IBSA offers member countries an audible voice on the global governance high table, and democracy is an undervalued and underutilized trump card that they each possess.
Finally, for each of the IBSA members, the next few decades need to be centred on inclusive growth. Each is an emerging "middle power," and each needs to harness growth to craft sustainable trajectories, unleashing drivers of socio-economic progress including productivity, innovation and social welfare.
IBSA offers its members a moment for cooperating on this incumbent need. IBSA must focus on itself even as it reaches out.
A lot has already been discussed under the IBSA umbrella. Conversations on reform of Bretton Woods institutions, regional issues (particularly the Arab-Israeli imbroglio), sectoral cooperation ranging from tax administration to higher education, people-to-people linkages, free trade agreements, to name a few prominent areas, have taken place.
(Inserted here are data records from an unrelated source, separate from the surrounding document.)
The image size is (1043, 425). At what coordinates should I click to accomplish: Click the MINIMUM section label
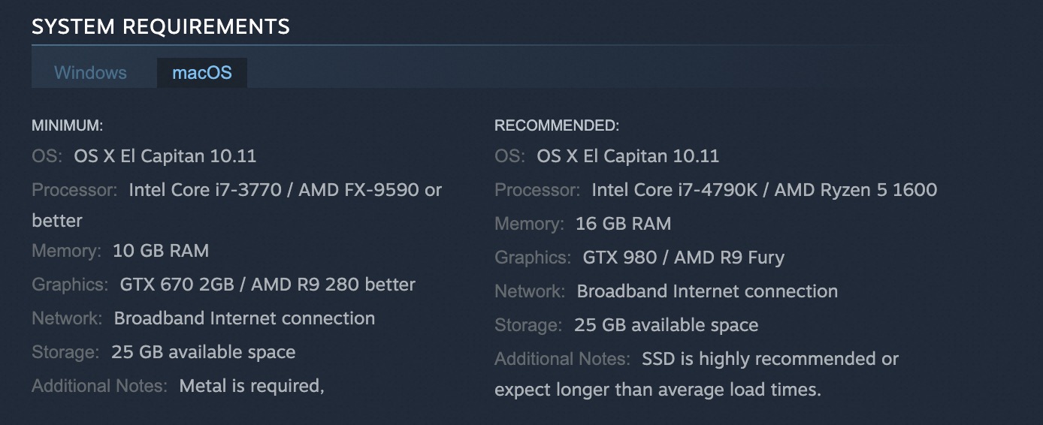point(67,125)
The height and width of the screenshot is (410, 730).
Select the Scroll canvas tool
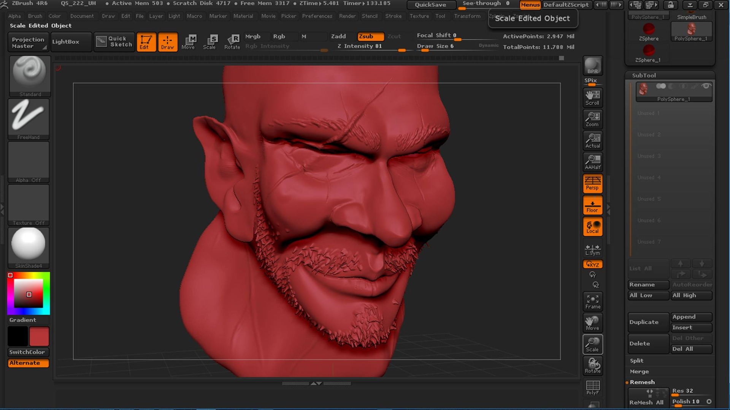click(592, 98)
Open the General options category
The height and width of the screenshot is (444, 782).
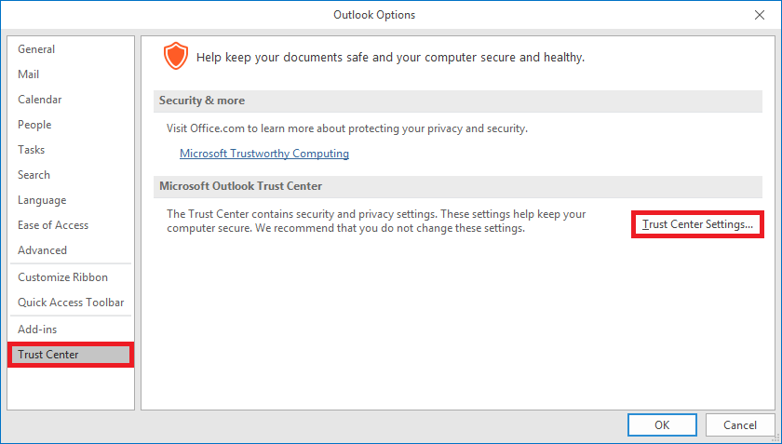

Additionally, we suggest that IBSA members must explore collaborating on three specific agenda items.
The first is that IBSA must reach out to other democracies, perhaps initially by according observer status to similarly placed countries. Replicating the format followed by the Shanghai Cooperation Organisation could be a viable alternative, and serve as a suitable whetting process for new members.
Second, IBSA must shed its reluctance to share its own deep reservoir of democratic experiences. Clearly, Atlantic countries cannot and do not offer the only appropriate models of development for democracies. In this post-Washington Consensus era, IBSA members possess a number of experiences which provide a template for the developing world. These must be mapped, shared and discussed.
The third concrete action item must be to move towards a new format for ocean governance. India-Brazil-South Africa Maritime, a naval exercise conducted between the three navies (an element of IBSA's regional cooperation), is an ideal point of departure.
IBSA members can also begin to address issues dealt under the United Nations Convention on Law of the Sea, to develop a robust international framework for governing the oceans and seas. A new framework articulated by the South would have a compelling weight.
The conceptual underpinnings and agenda discussed here can prove to be levers of IBSA's transformation. The decade old cooperative mechanism has endured, and now it is time for it to mature and deliver.